*** Records provided ***
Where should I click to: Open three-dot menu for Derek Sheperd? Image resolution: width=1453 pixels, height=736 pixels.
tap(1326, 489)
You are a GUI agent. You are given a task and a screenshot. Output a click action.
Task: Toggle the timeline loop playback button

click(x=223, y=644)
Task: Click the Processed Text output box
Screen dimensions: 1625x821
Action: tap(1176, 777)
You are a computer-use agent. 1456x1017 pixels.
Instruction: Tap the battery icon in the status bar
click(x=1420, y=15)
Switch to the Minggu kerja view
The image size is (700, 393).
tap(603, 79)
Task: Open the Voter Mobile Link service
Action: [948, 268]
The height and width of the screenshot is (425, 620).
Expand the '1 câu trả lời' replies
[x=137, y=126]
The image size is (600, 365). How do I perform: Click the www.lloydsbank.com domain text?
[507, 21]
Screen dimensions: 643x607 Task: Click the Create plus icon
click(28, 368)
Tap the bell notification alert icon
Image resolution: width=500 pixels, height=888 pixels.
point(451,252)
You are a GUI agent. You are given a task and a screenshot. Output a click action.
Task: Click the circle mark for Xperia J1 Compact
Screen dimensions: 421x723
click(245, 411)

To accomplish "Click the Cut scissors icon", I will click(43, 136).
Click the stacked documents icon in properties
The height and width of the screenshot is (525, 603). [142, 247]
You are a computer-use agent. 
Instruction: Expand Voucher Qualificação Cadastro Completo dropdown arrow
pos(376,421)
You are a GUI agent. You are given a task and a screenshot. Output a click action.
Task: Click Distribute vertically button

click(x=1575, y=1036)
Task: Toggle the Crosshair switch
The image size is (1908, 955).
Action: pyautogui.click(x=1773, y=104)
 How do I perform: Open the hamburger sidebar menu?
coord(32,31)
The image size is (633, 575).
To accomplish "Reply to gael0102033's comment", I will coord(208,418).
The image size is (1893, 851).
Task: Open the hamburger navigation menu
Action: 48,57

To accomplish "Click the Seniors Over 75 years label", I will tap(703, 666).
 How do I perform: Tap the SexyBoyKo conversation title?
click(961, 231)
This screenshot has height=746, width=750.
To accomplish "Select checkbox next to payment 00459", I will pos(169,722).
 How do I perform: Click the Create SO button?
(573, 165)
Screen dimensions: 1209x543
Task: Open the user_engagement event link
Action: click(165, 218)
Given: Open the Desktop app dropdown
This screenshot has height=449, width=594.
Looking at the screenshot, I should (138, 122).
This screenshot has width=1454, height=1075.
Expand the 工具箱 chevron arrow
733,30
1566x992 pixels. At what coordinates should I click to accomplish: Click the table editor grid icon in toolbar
*** End of Records provided ***
▶ Work request
Your answer should be each line from the entries that includes the string "computer".

▶ Solution
You are a computer-use agent. 1456x1017 pixels.
You are a computer-use agent. 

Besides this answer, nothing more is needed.